Re-hashing current news articles is a lot better than Spam comments. Recently I posted a journal entry about the state of Mainstream Radio in Vancouver. In it I mentioned a certain band from Alberta that had managed to achieve widespread North American success. Within five minutes of posting the entry I gathered 7-spam comments that Akismet didn’t catch. The comments themselves were nothing more than a canned “awesome blog I love !” reply with a link tucked in at the bottom. They were disposed of quickly.

Another school of “generating traffic” thought is to surround yourself with like-minded individuals. Not a bad idea. As long as you know where to go. Have you ever seen a community filled with people only looking for easy page hits? Sure there could be decent people around, but the very nature of the site makes human interaction a lot more like a Mexican Stand-off.

“I’ll visit your Blog if you visit mine.” Started the cocky blogger.

“No, you visit mine first” The stranger replied.

And since the two Bloggers have sat, staring at one another till the other blinked. No such blink would come, for the battle was online.

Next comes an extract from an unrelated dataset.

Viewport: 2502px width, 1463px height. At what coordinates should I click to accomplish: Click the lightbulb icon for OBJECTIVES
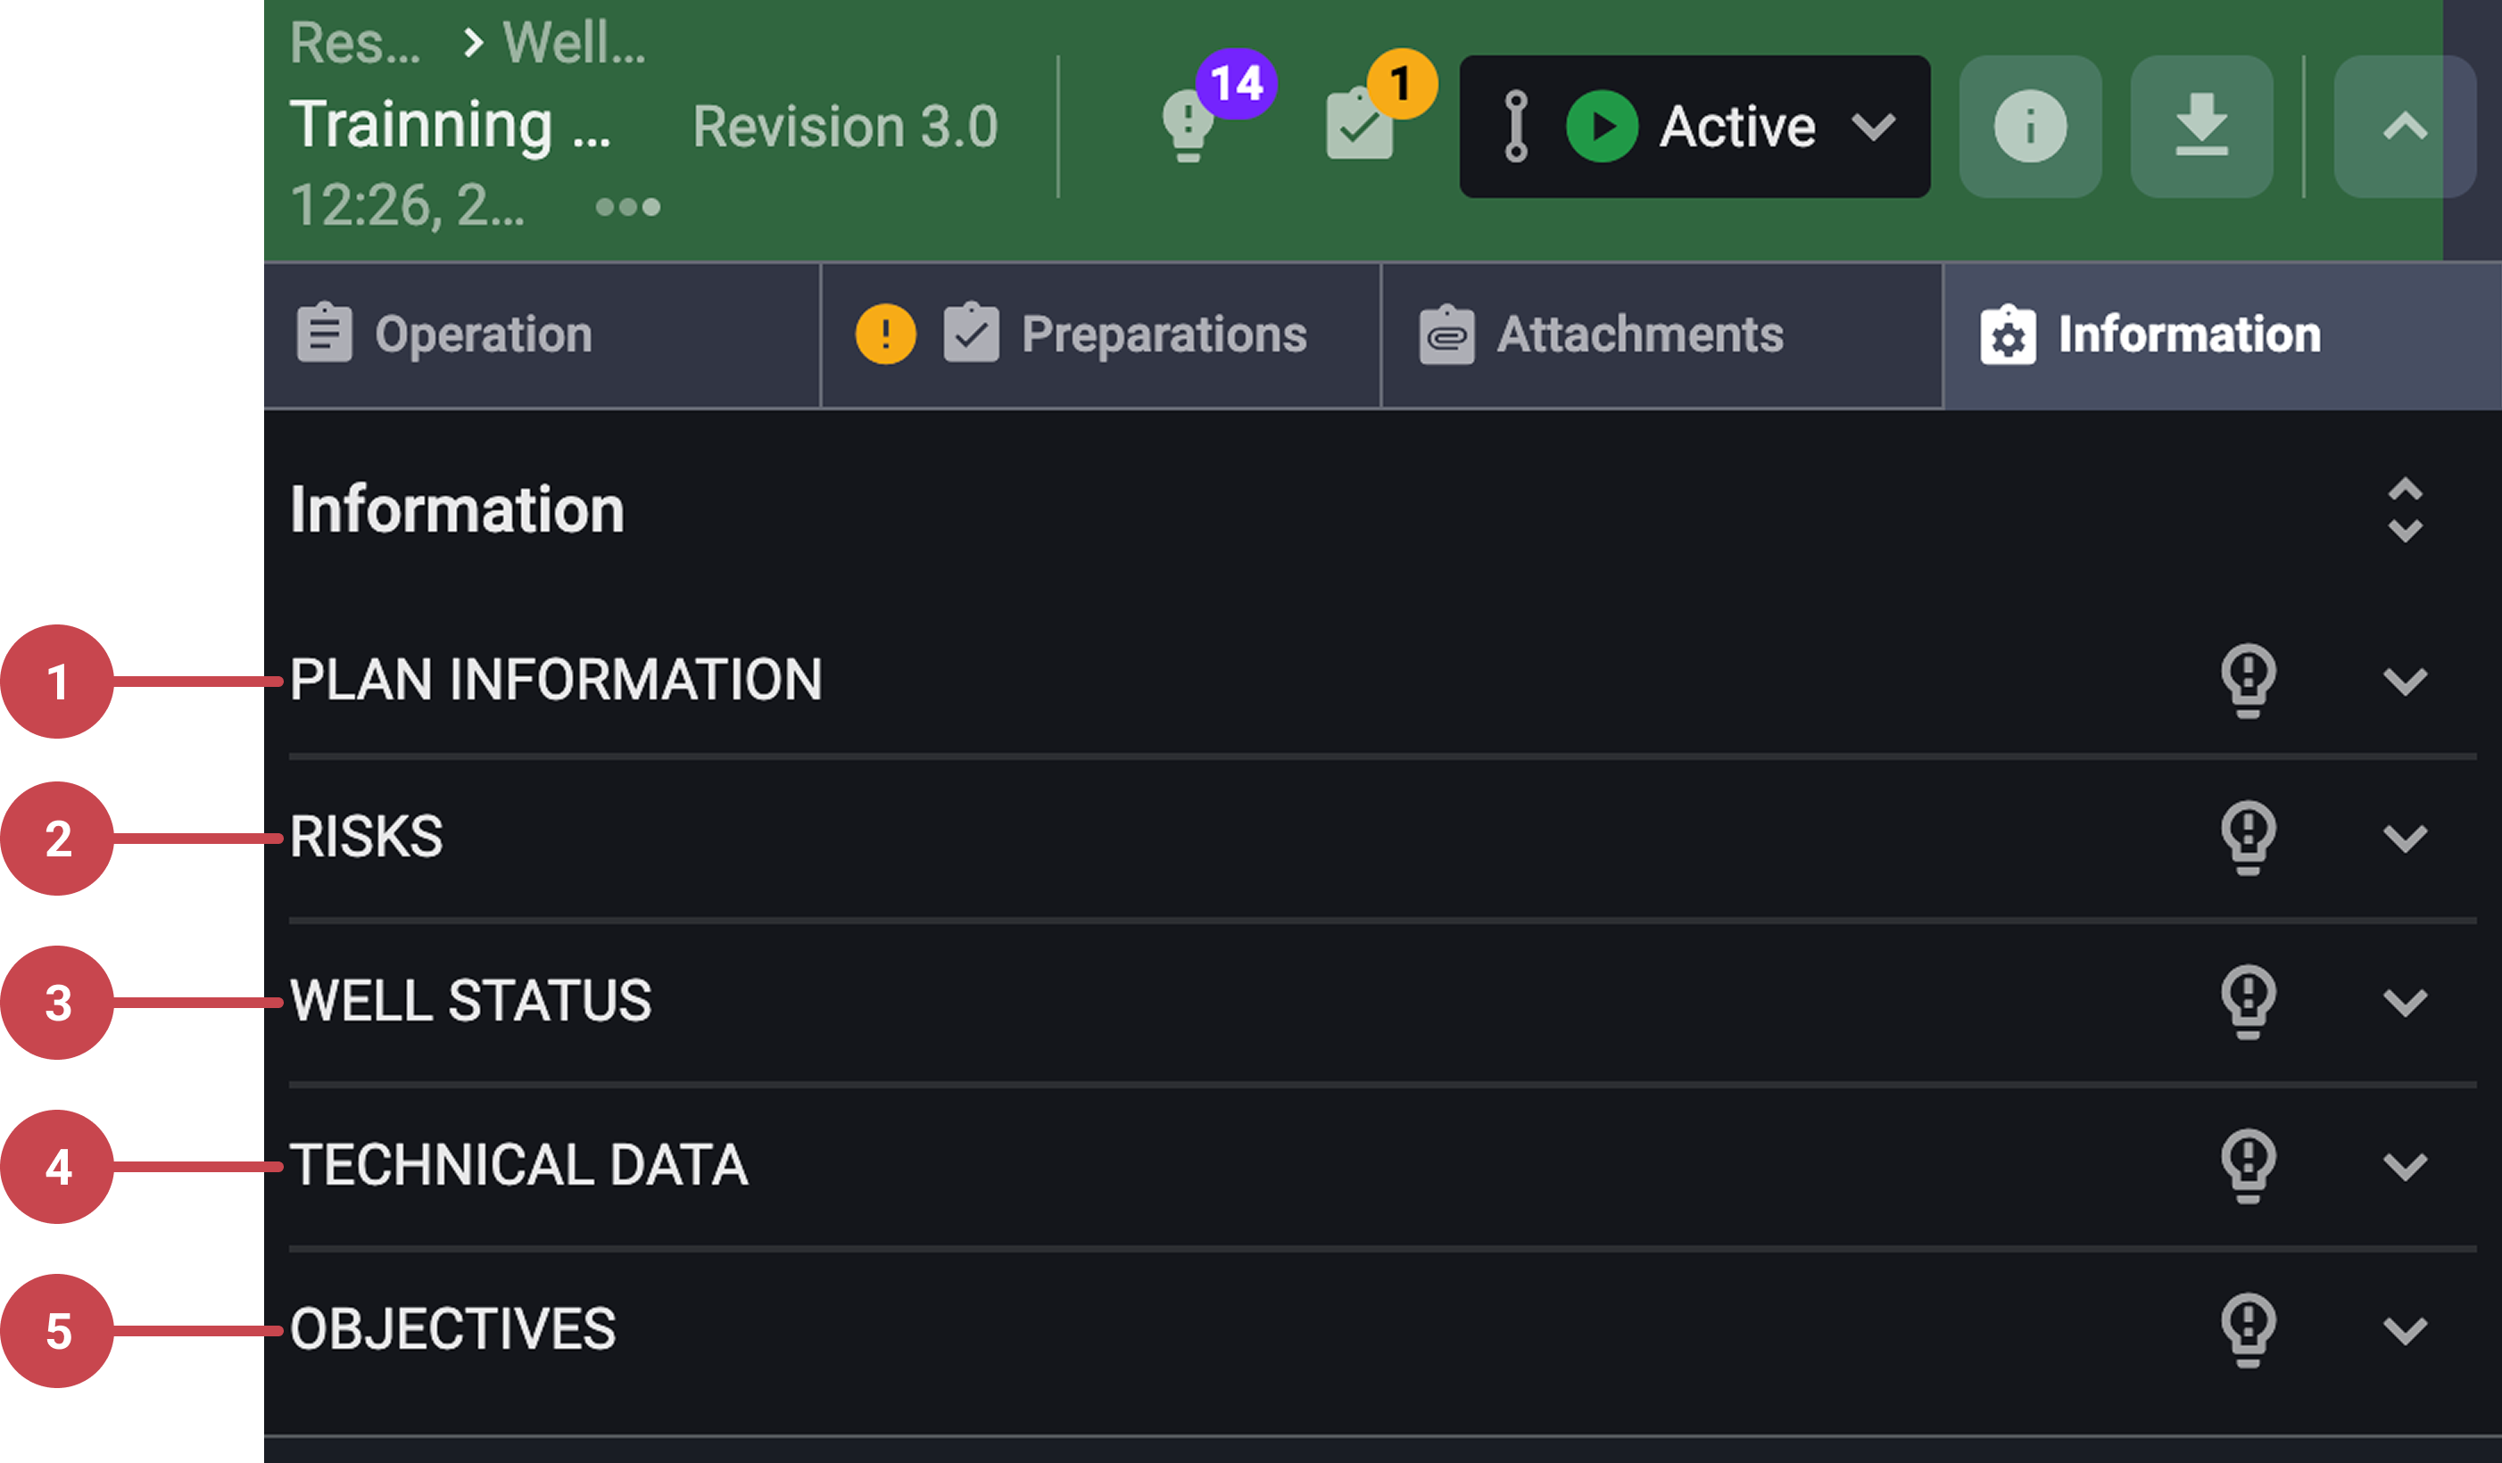[x=2248, y=1330]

Remember that link tucked in at the bottom of the spam post? Curiosity got the best of me and I did actually end up clicking the link. It took me to a page to a page full of blog posts that were nothing more than keywords. Sentence after sentence of “, and ” hugged by a thick lining of ads. Is it effective? Sure. Does it make me want to come back? Hell no. Does it make me want to maybe some day consider finding a way to destroy the site in every way imaginable? Yes.

This has become the oft rued “how do I generate traffic to my blog” post. You used to need a soapbox and megaphone or a journalism degree to get attention, but thems times they are a changin’. Also turns out that with a large, mostly-anonymous audience, people don’t mind others reading their personal journals – take THAT old high school ex-girlfriend who slapped me for reading her journal.

After a bunch of research, Search Engines and Word of Mouth (Word over Web) feel like the only ways to promote the blog without spending a lot of money or compromising morals and integrity. In theory someone could invest a little money into an ad campaign through a few sites and generate a stable readership. Everything else is so backlogged with spam trying to mill money and find the easy way to popularity, it’s not worth the effort to dive into the dirt-chamber and attempt to stick out from the crowd. Like I said to a close friend the other day, content is king and the most effective way of building a readership appears to be mingling with a large base of friends and like minded people. Plug away at informative and well written posts. Slowly build site content on either a very specific subject or wide range of ’em and wait until your posts start to show up in the search results. With quality you’ll be able to attract the readers and probably retain them. In theory the quality of writing on the site will increase with more practice as well.

I’d be curious to know how now-popular blogs like Ars Technia, Gizmodo, Fidgit and Boing Boing got their starts. Which route to popularity was most frequented and were low-moral spam tactics used to generate traffic or ad revenue. Did they start as little “free” blogs that blew up or was a very clear and distinct business strategy employed?

~J

Advice Content: There are numerous ways to generate blog traffic. Take the route that involves quality and people will be more likely to bookmark your page and visit often. They might eventually become involved and share the site with others.